### [INPUT RECORDS]
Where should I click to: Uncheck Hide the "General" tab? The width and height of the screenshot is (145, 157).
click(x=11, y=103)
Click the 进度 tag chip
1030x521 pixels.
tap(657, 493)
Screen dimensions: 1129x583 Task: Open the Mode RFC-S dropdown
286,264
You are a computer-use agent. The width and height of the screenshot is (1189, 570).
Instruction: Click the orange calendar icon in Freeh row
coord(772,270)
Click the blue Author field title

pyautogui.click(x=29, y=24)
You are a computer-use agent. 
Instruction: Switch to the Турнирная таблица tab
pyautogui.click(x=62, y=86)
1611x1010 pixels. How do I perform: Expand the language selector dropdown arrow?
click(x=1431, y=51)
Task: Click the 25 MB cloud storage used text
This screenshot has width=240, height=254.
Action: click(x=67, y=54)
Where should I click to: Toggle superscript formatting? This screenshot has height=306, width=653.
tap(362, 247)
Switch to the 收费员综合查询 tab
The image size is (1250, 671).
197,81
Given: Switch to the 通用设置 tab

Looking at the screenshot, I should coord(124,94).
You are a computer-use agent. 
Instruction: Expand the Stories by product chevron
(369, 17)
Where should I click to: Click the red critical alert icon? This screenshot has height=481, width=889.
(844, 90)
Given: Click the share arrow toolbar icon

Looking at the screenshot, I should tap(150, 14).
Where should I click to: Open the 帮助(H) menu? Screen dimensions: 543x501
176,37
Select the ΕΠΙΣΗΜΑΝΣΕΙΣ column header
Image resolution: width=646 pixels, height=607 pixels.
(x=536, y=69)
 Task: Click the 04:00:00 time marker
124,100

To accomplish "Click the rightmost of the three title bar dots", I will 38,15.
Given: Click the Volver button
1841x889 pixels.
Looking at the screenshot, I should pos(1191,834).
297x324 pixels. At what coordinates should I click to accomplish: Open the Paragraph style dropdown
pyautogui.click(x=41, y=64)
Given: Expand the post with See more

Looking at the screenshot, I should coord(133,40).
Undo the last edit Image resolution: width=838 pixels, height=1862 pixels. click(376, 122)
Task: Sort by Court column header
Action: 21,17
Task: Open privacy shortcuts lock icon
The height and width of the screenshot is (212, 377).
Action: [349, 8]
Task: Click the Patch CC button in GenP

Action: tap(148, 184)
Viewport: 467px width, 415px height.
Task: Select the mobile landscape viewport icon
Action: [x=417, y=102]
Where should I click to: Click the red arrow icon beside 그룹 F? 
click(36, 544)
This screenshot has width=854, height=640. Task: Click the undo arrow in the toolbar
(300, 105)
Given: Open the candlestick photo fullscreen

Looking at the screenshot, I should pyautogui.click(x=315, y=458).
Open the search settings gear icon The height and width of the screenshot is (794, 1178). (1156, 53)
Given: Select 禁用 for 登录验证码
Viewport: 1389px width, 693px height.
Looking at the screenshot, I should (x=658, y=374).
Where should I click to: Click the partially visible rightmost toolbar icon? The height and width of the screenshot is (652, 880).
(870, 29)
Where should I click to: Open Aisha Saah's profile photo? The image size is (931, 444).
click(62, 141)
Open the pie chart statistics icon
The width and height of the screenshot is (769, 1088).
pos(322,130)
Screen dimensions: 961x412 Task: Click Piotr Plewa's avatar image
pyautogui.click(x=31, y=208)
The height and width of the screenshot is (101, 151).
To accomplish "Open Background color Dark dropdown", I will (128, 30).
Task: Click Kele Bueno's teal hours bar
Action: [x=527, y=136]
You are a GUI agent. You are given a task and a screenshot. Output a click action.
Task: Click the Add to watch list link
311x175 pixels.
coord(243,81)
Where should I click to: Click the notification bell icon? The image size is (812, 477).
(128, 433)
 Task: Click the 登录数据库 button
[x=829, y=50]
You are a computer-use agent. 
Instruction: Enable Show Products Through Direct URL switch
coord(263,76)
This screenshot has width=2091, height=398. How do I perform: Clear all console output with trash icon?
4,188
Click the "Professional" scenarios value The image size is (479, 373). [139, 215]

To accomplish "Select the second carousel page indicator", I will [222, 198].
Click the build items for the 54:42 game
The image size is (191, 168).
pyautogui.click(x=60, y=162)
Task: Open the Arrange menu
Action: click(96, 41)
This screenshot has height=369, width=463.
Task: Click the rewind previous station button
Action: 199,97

### [ABOUT THIS EXERCISE]
All the data above should be set down a second time, exactly.

### [TASK RESPONSE]
Where should I click to: Uncheck Hide the "General" tab? The width and height of the screenshot is (145, 157).
click(x=11, y=103)
Click the 进度 tag chip
1030x521 pixels.
tap(657, 493)
Screen dimensions: 1129x583 Task: Open the Mode RFC-S dropdown
286,264
You are a computer-use agent. The width and height of the screenshot is (1189, 570).
Instruction: Click the orange calendar icon in Freeh row
coord(772,270)
Click the blue Author field title

pyautogui.click(x=29, y=24)
You are a computer-use agent. 
Instruction: Switch to the Турнирная таблица tab
pyautogui.click(x=62, y=86)
1611x1010 pixels. How do I perform: Expand the language selector dropdown arrow?
click(x=1431, y=51)
Task: Click the 25 MB cloud storage used text
This screenshot has width=240, height=254.
Action: click(x=67, y=54)
Where should I click to: Toggle superscript formatting? This screenshot has height=306, width=653.
tap(362, 247)
Switch to the 收费员综合查询 tab
The image size is (1250, 671).
197,81
Given: Switch to the 通用设置 tab

Looking at the screenshot, I should coord(124,94).
You are a computer-use agent. 
Instruction: Expand the Stories by product chevron
(369, 17)
Where should I click to: Click the red critical alert icon? This screenshot has height=481, width=889.
(844, 90)
Given: Click the share arrow toolbar icon

Looking at the screenshot, I should tap(150, 14).
Where should I click to: Open the 帮助(H) menu? Screen dimensions: 543x501
176,37
Select the ΕΠΙΣΗΜΑΝΣΕΙΣ column header
Image resolution: width=646 pixels, height=607 pixels.
(x=536, y=69)
 Task: Click the 04:00:00 time marker
124,100

To accomplish "Click the rightmost of the three title bar dots", I will 38,15.
Given: Click the Volver button
1841x889 pixels.
Looking at the screenshot, I should pos(1191,834).
297x324 pixels. At what coordinates should I click to accomplish: Open the Paragraph style dropdown
pyautogui.click(x=41, y=64)
Given: Expand the post with See more

Looking at the screenshot, I should coord(133,40).
Undo the last edit Image resolution: width=838 pixels, height=1862 pixels. click(376, 122)
Task: Sort by Court column header
Action: 21,17
Task: Open privacy shortcuts lock icon
The height and width of the screenshot is (212, 377).
Action: [349, 8]
Task: Click the Patch CC button in GenP

Action: tap(148, 184)
Viewport: 467px width, 415px height.
Task: Select the mobile landscape viewport icon
Action: [x=417, y=102]
Where should I click to: Click the red arrow icon beside 그룹 F? 
click(36, 544)
This screenshot has width=854, height=640. Task: Click the undo arrow in the toolbar
(300, 105)
Given: Open the candlestick photo fullscreen

Looking at the screenshot, I should pyautogui.click(x=315, y=458).
Open the search settings gear icon The height and width of the screenshot is (794, 1178). (1156, 53)
Given: Select 禁用 for 登录验证码
Viewport: 1389px width, 693px height.
Looking at the screenshot, I should (x=658, y=374).
Where should I click to: Click the partially visible rightmost toolbar icon? The height and width of the screenshot is (652, 880).
(870, 29)
Where should I click to: Open Aisha Saah's profile photo? The image size is (931, 444).
click(62, 141)
Open the pie chart statistics icon
The width and height of the screenshot is (769, 1088).
pos(322,130)
Screen dimensions: 961x412 Task: Click Piotr Plewa's avatar image
pyautogui.click(x=31, y=208)
The height and width of the screenshot is (101, 151).
To accomplish "Open Background color Dark dropdown", I will (128, 30).
Task: Click Kele Bueno's teal hours bar
Action: [x=527, y=136]
You are a GUI agent. You are given a task and a screenshot. Output a click action.
Task: Click the Add to watch list link
311x175 pixels.
coord(243,81)
Where should I click to: Click the notification bell icon? The image size is (812, 477).
(128, 433)
 Task: Click the 登录数据库 button
[x=829, y=50]
You are a computer-use agent. 
Instruction: Enable Show Products Through Direct URL switch
coord(263,76)
This screenshot has width=2091, height=398. How do I perform: Clear all console output with trash icon?
4,188
Click the "Professional" scenarios value The image size is (479, 373). [139, 215]

To accomplish "Select the second carousel page indicator", I will [222, 198].
Click the build items for the 54:42 game
The image size is (191, 168).
pyautogui.click(x=60, y=162)
Task: Open the Arrange menu
Action: click(96, 41)
This screenshot has height=369, width=463.
Task: Click the rewind previous station button
Action: 199,97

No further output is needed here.